- _YOUR INSTRUCTIONS_
Select every line of the listing below that contains the string "resolution", matching case exactly, and copy each such line.

- _Listing from a pointing dataset_

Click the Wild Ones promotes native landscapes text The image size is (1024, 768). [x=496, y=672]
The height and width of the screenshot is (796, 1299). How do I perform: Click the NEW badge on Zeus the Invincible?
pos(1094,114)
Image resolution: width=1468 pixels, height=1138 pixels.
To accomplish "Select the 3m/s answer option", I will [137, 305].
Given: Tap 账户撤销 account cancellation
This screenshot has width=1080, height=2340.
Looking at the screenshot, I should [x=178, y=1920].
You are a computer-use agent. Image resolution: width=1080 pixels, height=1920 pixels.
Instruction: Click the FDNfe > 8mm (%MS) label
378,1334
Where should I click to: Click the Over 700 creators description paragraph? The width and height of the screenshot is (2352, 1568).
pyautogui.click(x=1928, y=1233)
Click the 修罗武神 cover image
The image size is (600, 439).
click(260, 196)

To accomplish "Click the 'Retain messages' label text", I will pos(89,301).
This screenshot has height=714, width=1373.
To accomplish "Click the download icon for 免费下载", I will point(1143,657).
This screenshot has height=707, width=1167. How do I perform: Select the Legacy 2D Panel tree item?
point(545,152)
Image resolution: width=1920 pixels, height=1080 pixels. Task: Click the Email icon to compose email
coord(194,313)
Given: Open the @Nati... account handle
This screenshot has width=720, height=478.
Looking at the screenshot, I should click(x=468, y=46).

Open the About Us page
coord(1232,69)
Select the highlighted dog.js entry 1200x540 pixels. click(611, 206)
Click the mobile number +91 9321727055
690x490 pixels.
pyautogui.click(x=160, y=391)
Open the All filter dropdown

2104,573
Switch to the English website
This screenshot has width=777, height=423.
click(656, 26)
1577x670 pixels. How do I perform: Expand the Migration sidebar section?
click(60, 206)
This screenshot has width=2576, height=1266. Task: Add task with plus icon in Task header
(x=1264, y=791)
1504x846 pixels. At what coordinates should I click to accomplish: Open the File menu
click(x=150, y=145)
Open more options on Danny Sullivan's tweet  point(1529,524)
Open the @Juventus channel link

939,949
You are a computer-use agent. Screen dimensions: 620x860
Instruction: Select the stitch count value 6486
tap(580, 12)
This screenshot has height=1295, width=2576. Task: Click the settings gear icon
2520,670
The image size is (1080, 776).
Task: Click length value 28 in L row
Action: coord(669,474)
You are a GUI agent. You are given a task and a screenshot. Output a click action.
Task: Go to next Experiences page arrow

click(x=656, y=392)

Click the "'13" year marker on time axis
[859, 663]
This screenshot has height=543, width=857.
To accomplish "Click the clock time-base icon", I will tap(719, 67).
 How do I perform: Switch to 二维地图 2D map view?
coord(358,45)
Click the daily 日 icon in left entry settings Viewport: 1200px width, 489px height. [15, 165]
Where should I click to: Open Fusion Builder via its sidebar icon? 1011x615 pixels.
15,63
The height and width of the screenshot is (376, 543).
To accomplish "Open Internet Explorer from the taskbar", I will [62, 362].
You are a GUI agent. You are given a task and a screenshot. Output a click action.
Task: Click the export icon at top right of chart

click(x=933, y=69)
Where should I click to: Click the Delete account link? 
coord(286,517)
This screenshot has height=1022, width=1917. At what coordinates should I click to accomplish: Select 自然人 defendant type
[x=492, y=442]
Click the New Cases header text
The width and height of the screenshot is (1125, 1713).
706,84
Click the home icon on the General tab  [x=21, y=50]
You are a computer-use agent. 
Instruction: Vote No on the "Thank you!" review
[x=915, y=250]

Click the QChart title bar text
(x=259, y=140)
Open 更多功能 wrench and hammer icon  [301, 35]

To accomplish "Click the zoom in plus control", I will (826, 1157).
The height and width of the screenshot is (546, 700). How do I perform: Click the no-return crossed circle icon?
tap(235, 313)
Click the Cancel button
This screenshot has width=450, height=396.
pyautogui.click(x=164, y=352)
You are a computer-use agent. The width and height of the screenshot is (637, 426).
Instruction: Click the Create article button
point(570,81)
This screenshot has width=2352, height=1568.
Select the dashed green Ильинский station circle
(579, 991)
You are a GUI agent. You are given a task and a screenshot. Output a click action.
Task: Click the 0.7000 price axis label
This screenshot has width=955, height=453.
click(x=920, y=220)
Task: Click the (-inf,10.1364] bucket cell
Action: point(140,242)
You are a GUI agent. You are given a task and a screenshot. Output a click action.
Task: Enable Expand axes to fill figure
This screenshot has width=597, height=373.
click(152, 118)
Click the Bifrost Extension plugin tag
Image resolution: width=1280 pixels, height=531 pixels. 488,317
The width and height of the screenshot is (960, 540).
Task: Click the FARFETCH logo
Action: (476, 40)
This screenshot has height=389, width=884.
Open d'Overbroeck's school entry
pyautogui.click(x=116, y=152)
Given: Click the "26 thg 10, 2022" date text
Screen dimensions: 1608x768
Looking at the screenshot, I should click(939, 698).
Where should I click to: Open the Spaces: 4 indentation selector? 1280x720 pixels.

- _THE COMPLETED TASK_
Image resolution: width=1468 pixels, height=1138 pixels.
You are a computer-use agent. Image resolution: width=1080 pixels, height=1920 pixels.
Image resolution: width=1920 pixels, height=1080 pixels. Task: Click the Email icon to compose email
Image resolution: width=1280 pixels, height=531 pixels. 488,317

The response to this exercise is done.